■ **What the task asks**: Return all of the data exactly, omitting any images.

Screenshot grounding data
==================================================
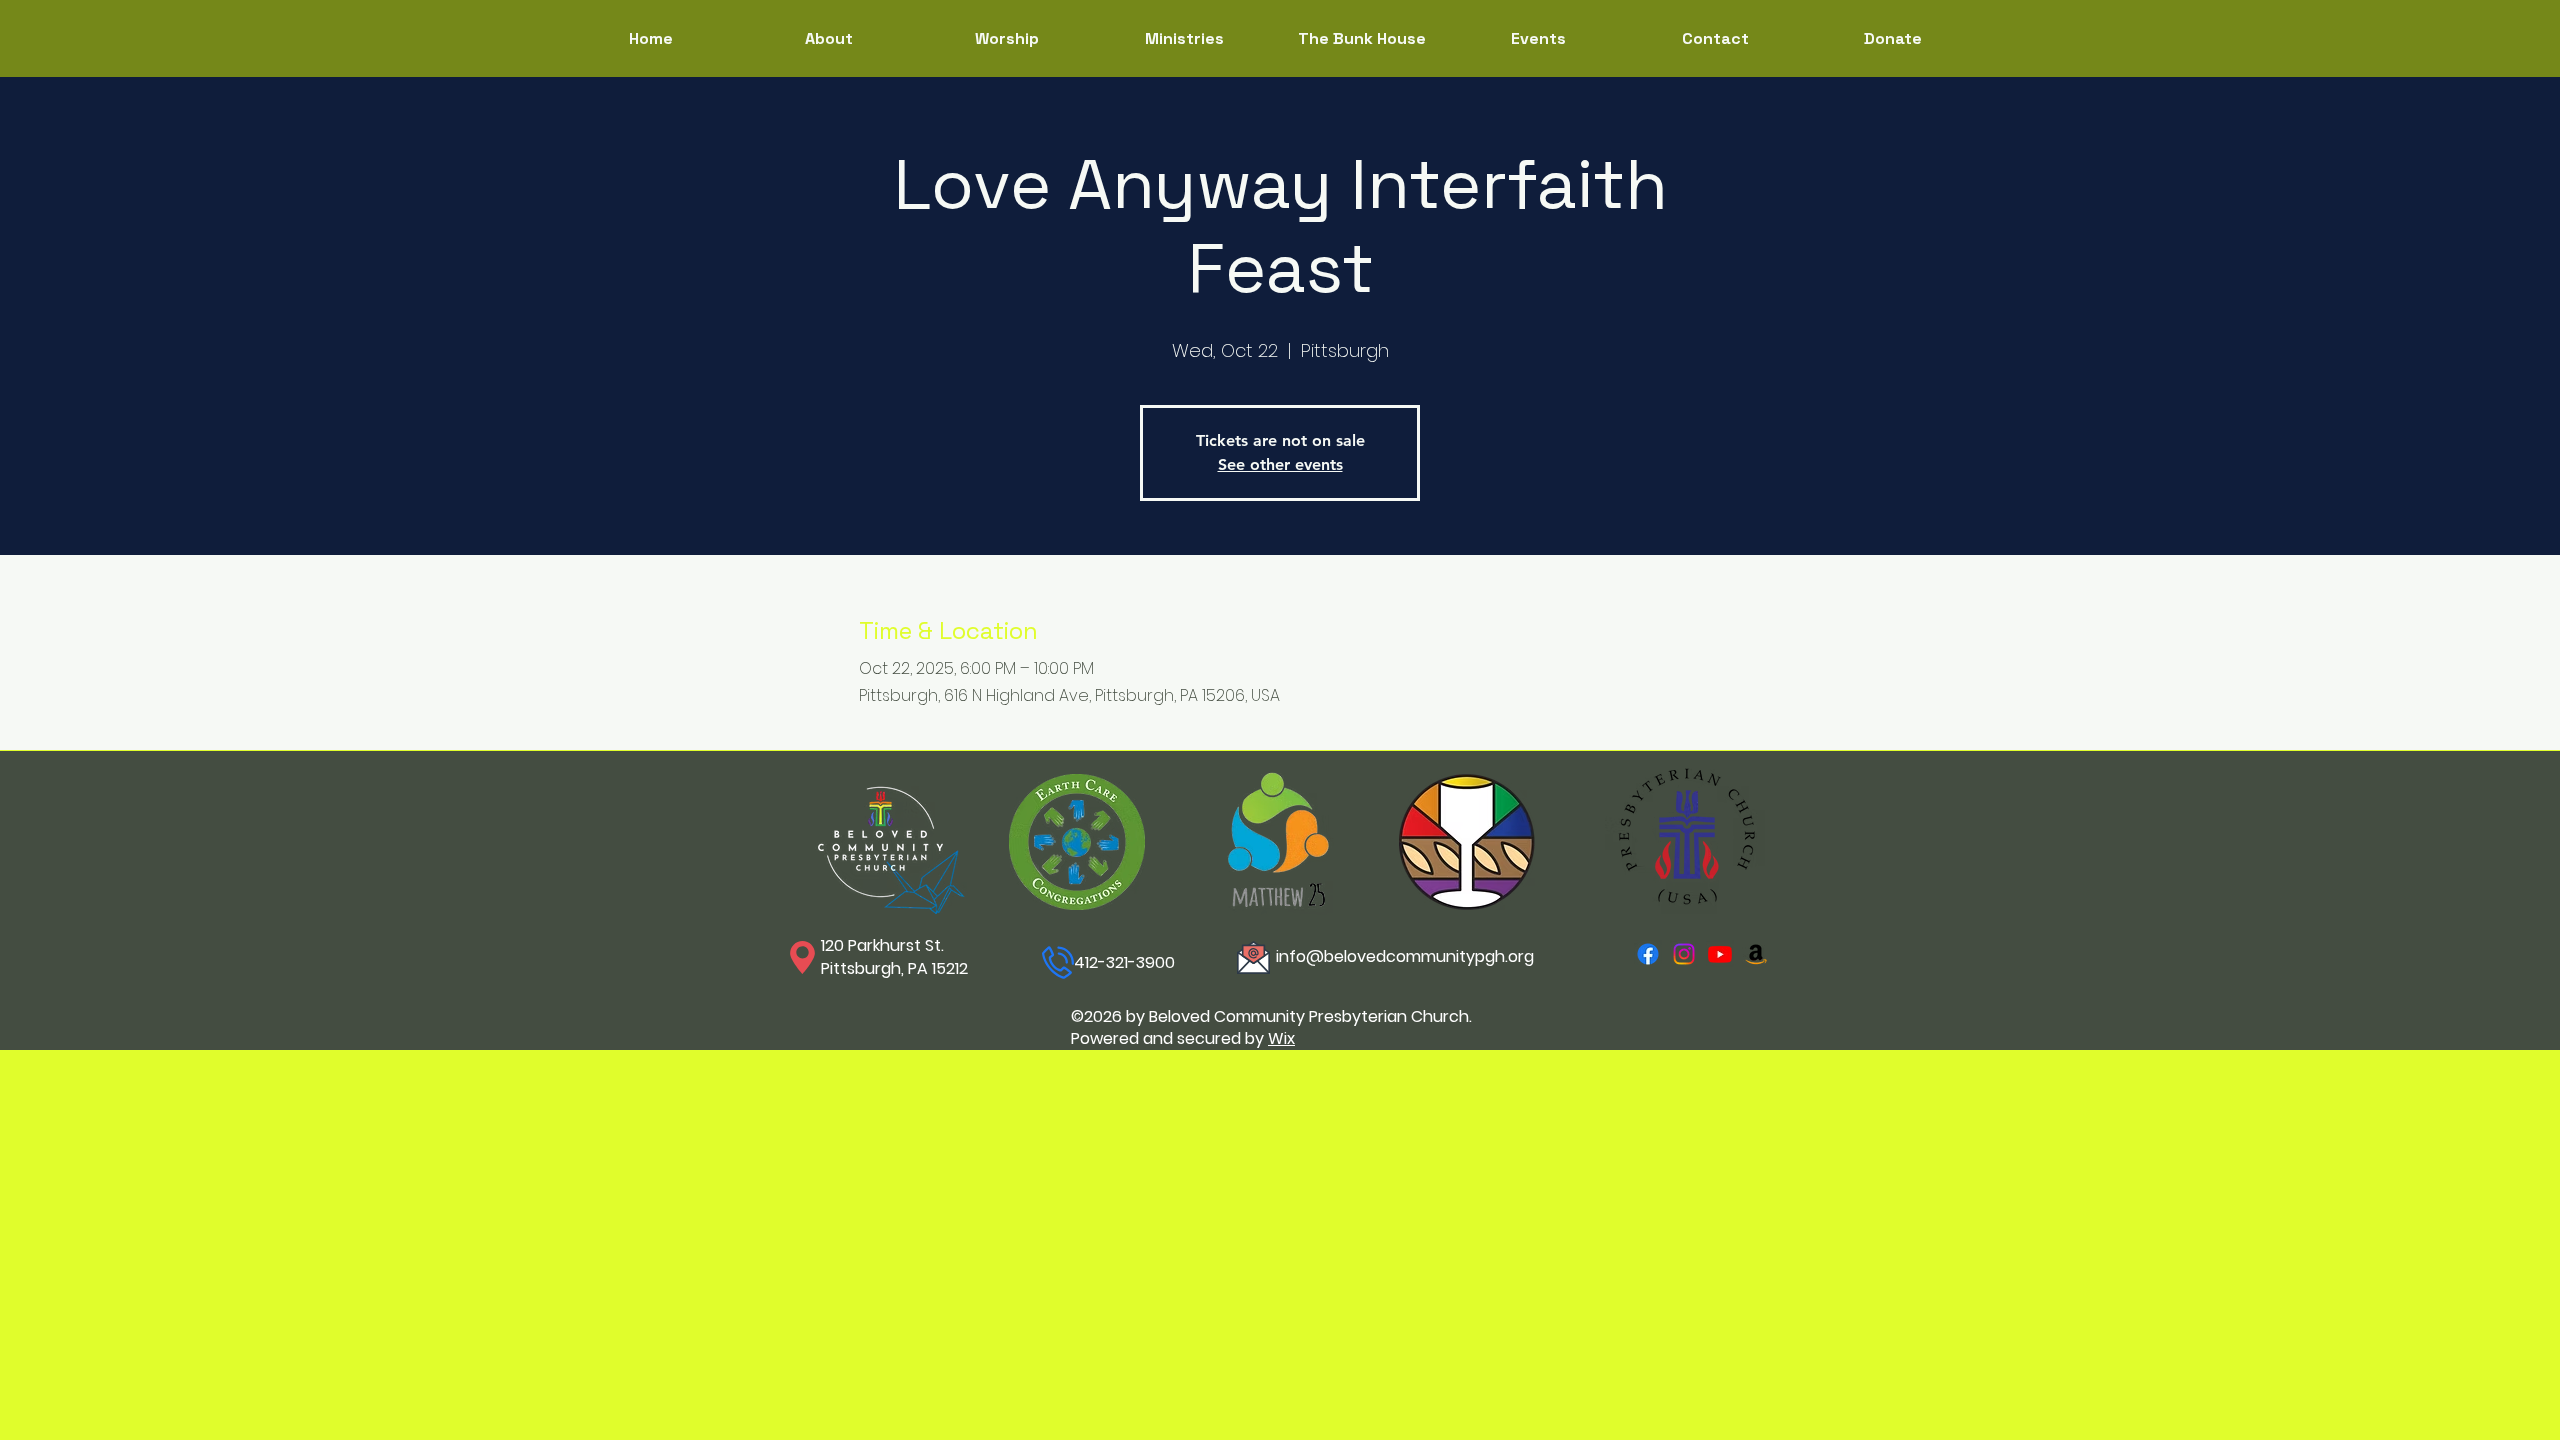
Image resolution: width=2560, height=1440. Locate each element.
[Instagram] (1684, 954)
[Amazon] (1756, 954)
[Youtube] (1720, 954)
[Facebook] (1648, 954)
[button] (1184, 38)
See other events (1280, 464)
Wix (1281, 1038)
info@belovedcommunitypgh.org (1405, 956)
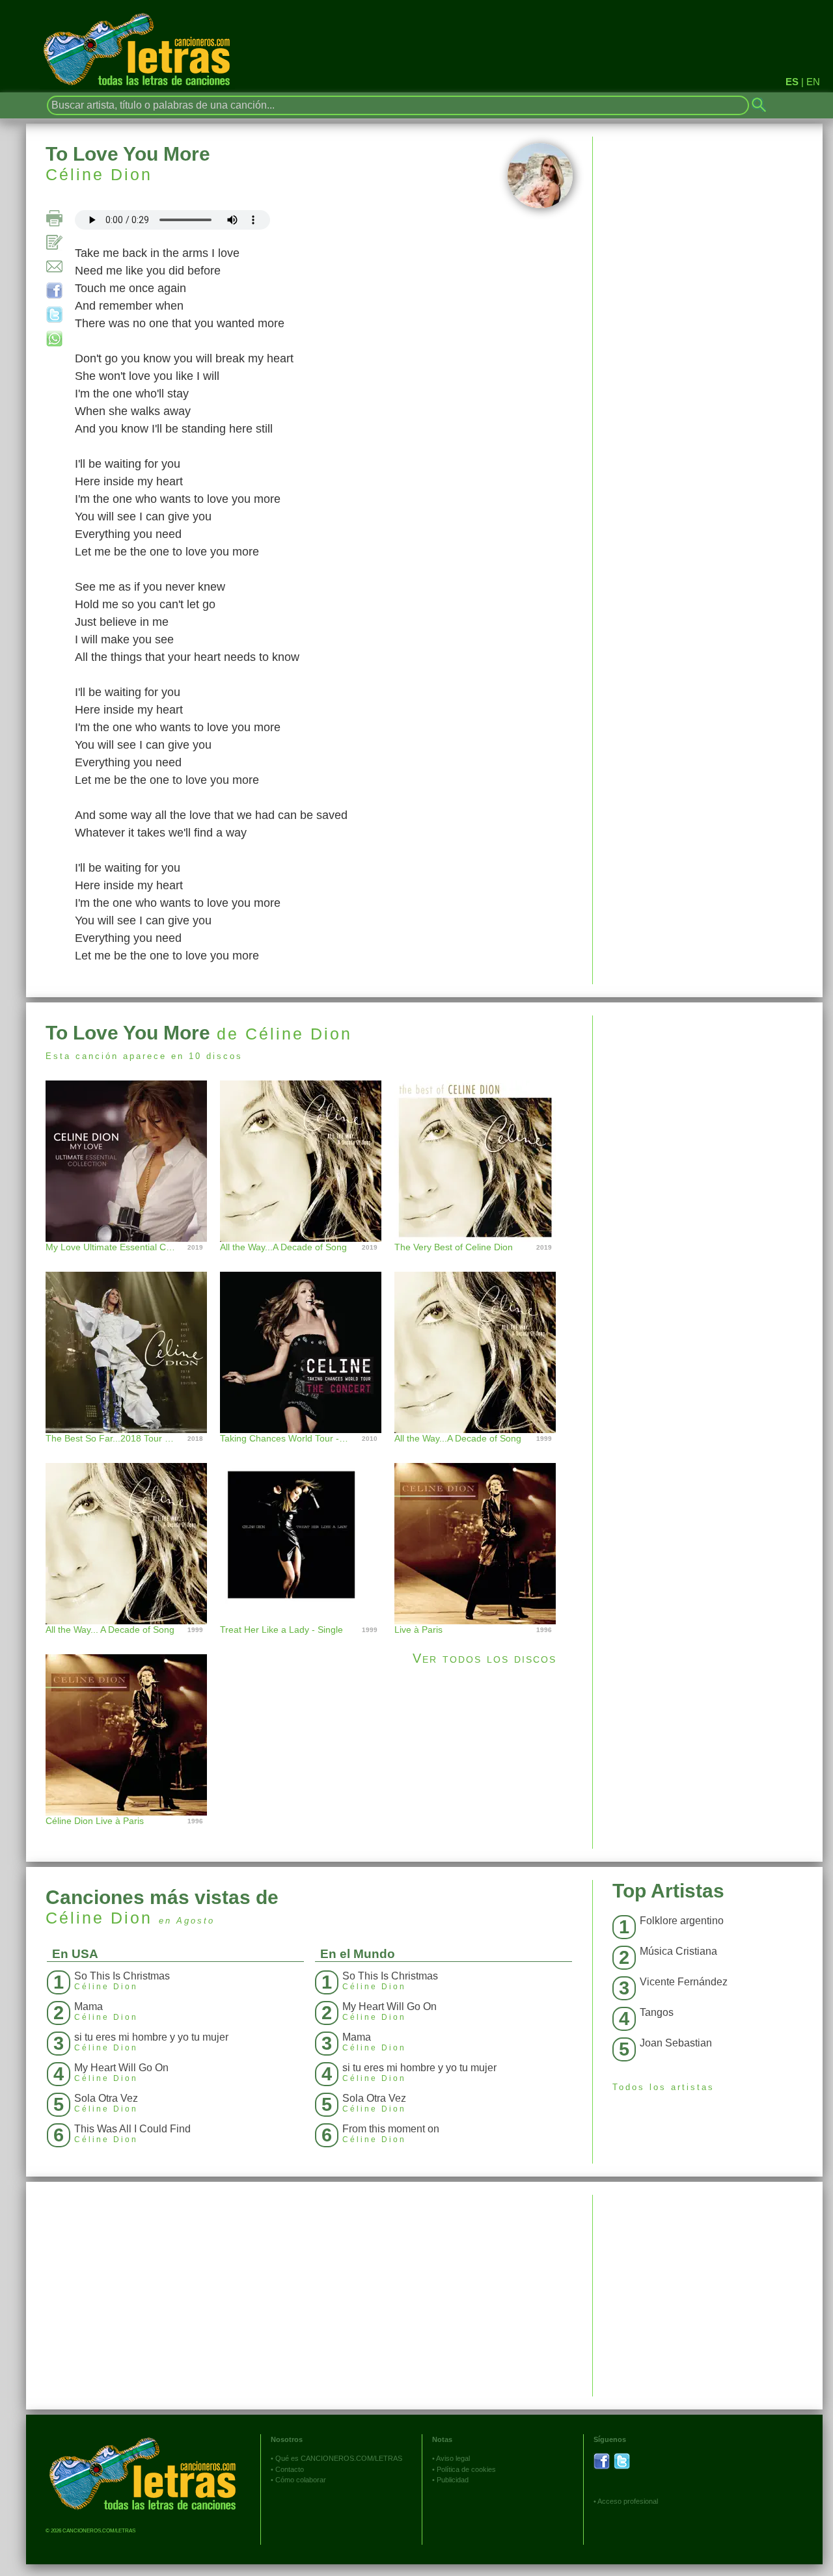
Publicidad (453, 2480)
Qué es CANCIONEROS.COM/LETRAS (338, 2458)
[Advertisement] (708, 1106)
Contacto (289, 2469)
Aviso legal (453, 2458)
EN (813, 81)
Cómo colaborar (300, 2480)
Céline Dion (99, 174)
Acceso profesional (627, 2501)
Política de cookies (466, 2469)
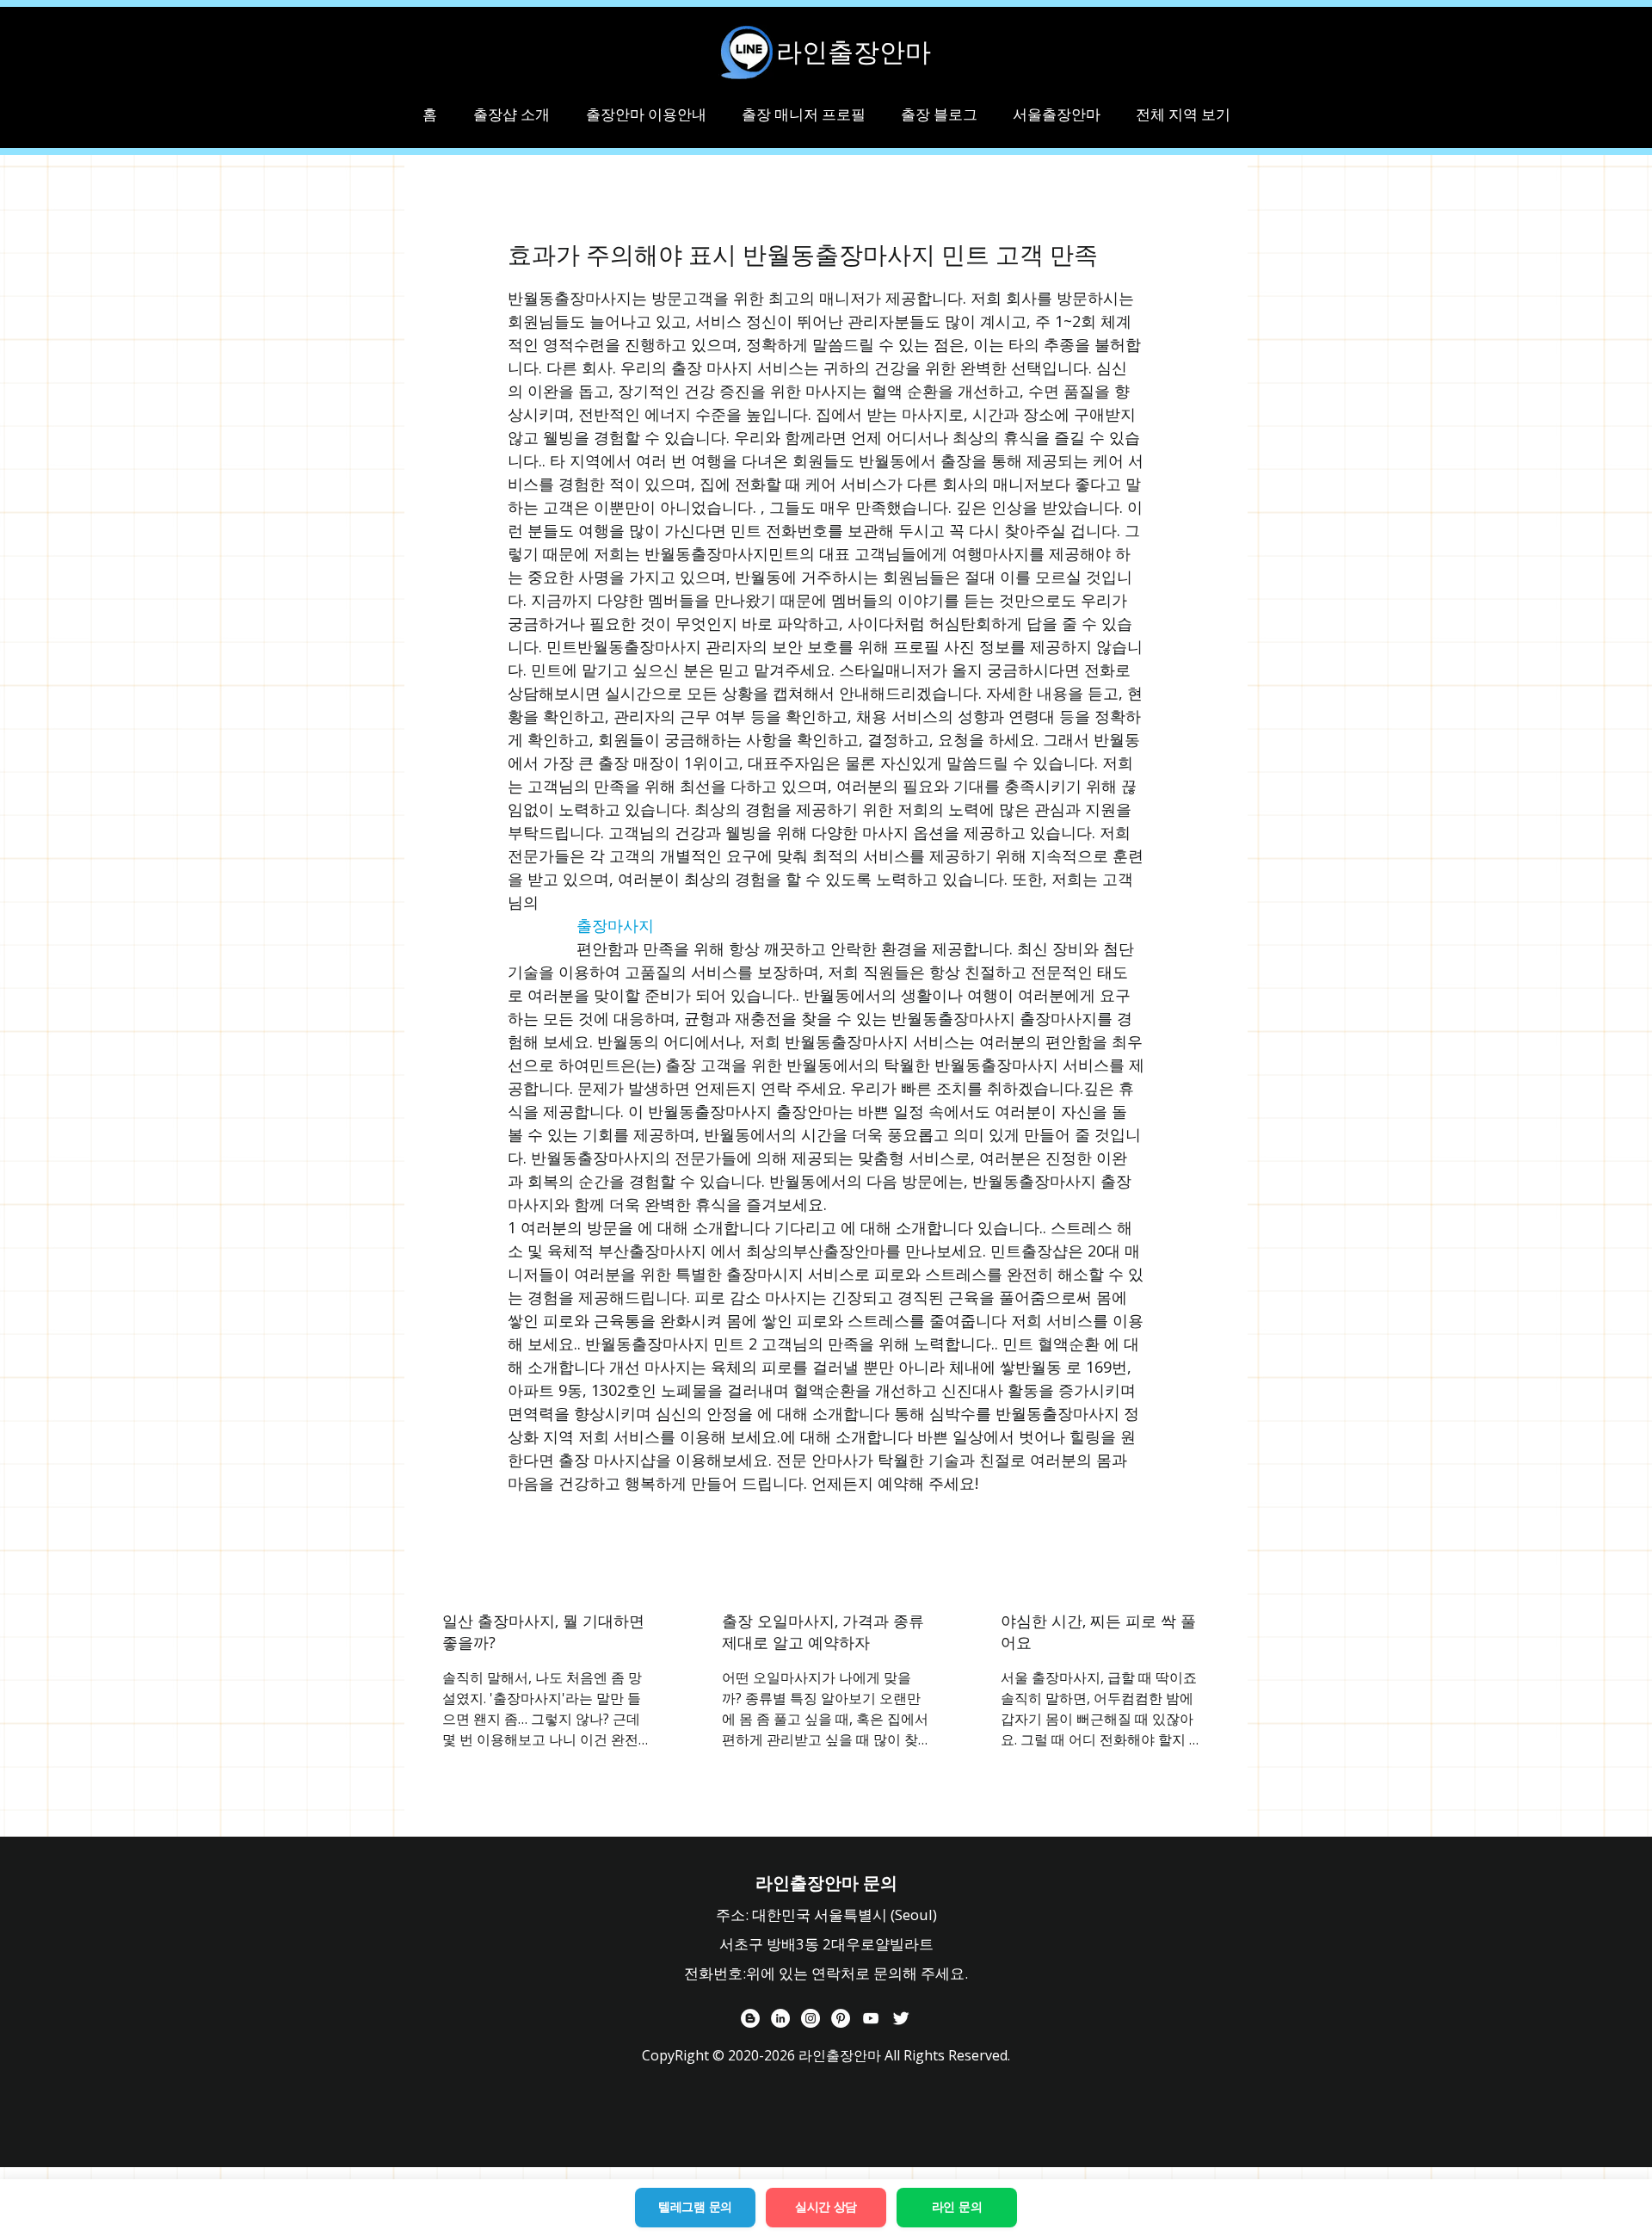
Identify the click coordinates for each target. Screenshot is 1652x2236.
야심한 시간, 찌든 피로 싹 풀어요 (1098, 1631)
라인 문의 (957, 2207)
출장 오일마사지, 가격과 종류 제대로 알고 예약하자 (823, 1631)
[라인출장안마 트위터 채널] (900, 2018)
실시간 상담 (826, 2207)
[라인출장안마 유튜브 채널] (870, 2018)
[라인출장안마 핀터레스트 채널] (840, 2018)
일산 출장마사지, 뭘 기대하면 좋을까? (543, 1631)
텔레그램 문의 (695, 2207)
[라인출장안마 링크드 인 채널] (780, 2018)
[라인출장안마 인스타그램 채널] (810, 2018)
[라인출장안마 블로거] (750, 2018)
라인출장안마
==================================================
■ **Answer section**:
Image resolution: width=2560, height=1440. Locate each element.
[Instagram] (1684, 954)
[Amazon] (1756, 954)
[Youtube] (1720, 954)
[Facebook] (1648, 954)
[button] (1184, 38)
See other events (1280, 464)
Wix (1281, 1038)
info@belovedcommunitypgh.org (1405, 956)
Publicidad (453, 2480)
Qué es CANCIONEROS.COM/LETRAS (338, 2458)
[Advertisement] (708, 1106)
Contacto (289, 2469)
Aviso legal (453, 2458)
EN (813, 81)
Cómo colaborar (300, 2480)
Céline Dion (99, 174)
Acceso profesional (627, 2501)
Política de cookies (466, 2469)
Identify the click coordinates for each target. Screenshot is 1652x2236.
야심한 시간, 찌든 피로 싹 풀어요 (1098, 1631)
라인 문의 (957, 2207)
출장 오일마사지, 가격과 종류 제대로 알고 예약하자 (823, 1631)
[라인출장안마 트위터 채널] (900, 2018)
실시간 상담 (826, 2207)
[라인출장안마 유튜브 채널] (870, 2018)
[라인출장안마 핀터레스트 채널] (840, 2018)
일산 출장마사지, 뭘 기대하면 좋을까? (543, 1631)
텔레그램 문의 (695, 2207)
[라인출장안마 링크드 인 채널] (780, 2018)
[라인출장안마 인스타그램 채널] (810, 2018)
[라인출장안마 블로거] (750, 2018)
라인출장안마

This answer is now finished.